■ WHAT YOU WILL DO: Starting at the line that contains "Task: Click the refresh" and continuing through the end of the records below, rewrite those lines with "icon" replaced by "button" and everything else left unchanged. Leave the pictures out of your answer.

[begin MATERIALS PROVIDED]

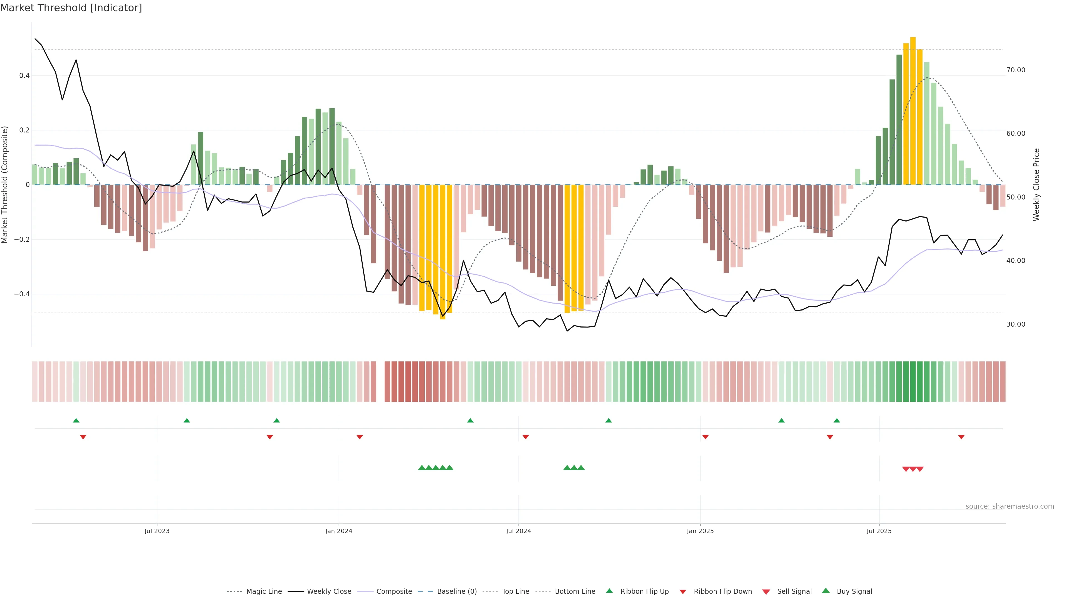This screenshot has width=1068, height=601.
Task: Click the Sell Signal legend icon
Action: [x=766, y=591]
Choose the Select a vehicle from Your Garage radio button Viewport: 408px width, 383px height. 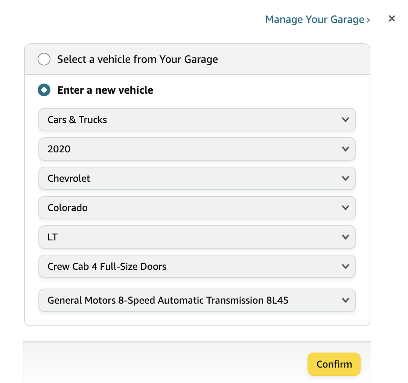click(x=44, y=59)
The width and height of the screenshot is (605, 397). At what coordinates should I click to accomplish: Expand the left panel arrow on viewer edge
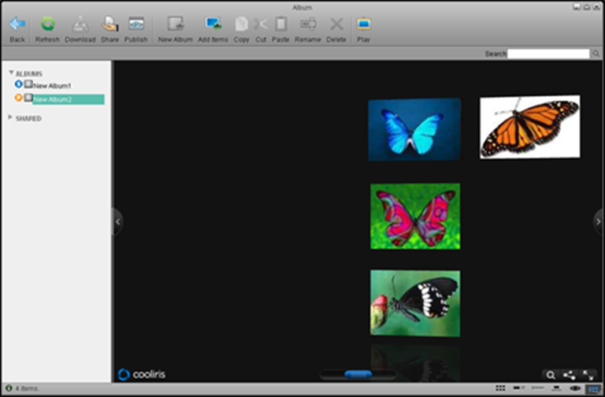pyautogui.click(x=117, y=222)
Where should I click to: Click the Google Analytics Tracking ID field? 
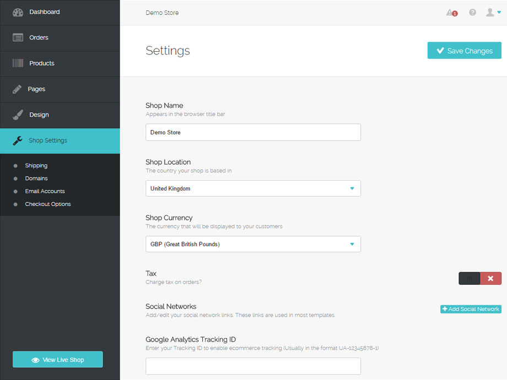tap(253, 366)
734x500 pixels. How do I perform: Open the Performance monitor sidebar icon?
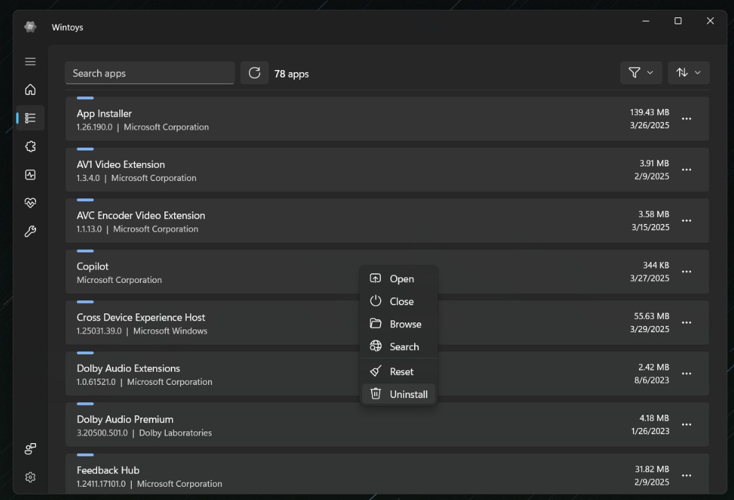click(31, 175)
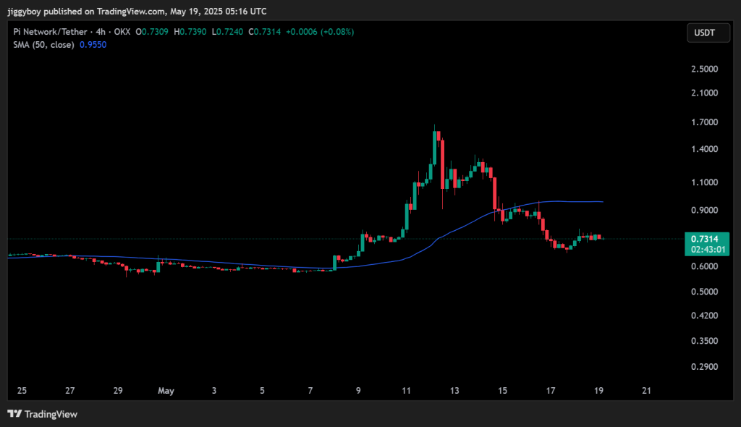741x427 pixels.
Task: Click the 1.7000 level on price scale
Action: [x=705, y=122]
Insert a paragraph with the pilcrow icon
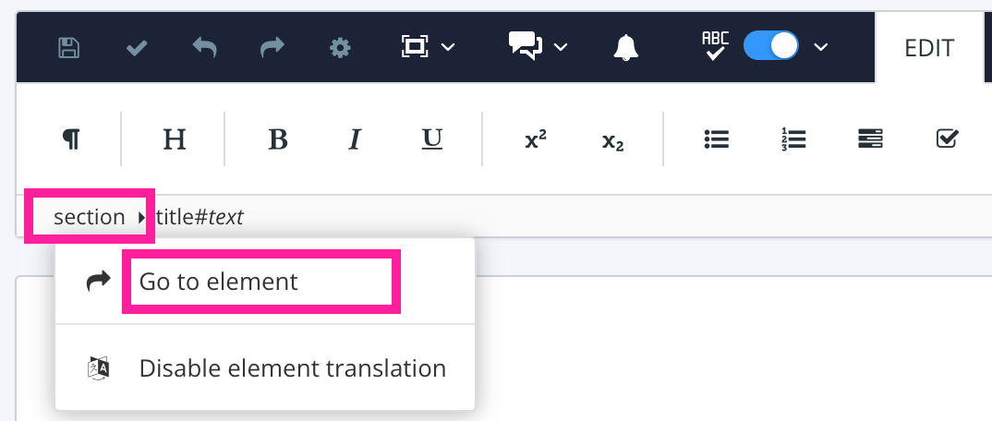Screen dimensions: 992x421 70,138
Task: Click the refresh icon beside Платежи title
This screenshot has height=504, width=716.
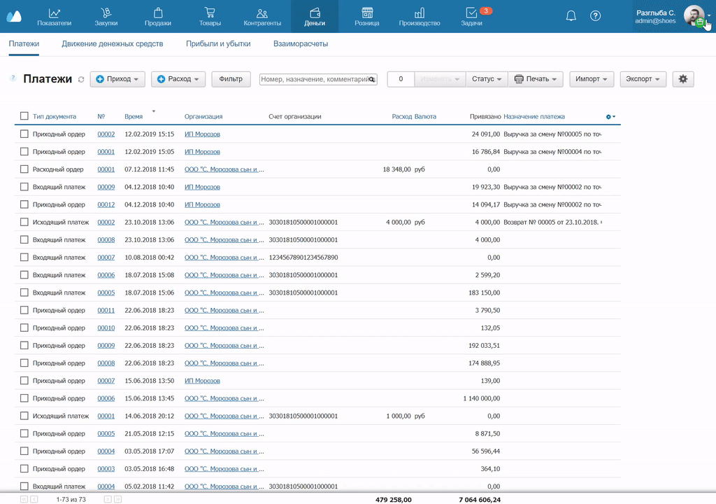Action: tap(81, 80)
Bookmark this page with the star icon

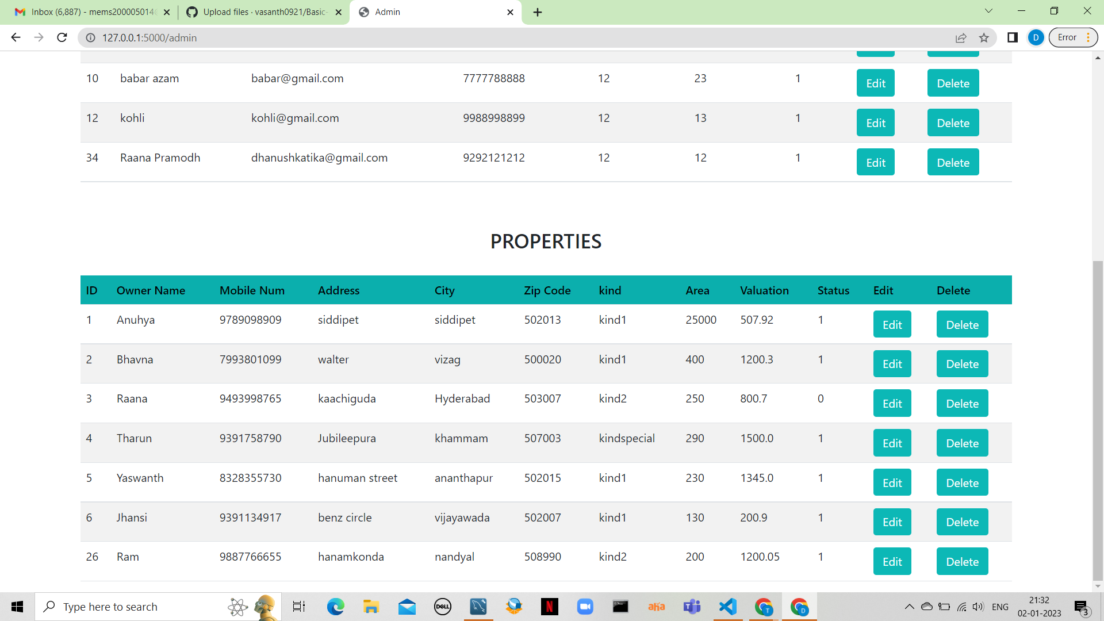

[end MATERIALS PROVIDED]

■ WORKED SOLUTION:
Task: Click the refresh button beside Платежи title
This screenshot has height=504, width=716.
Action: tap(81, 80)
Bookmark this page with the star button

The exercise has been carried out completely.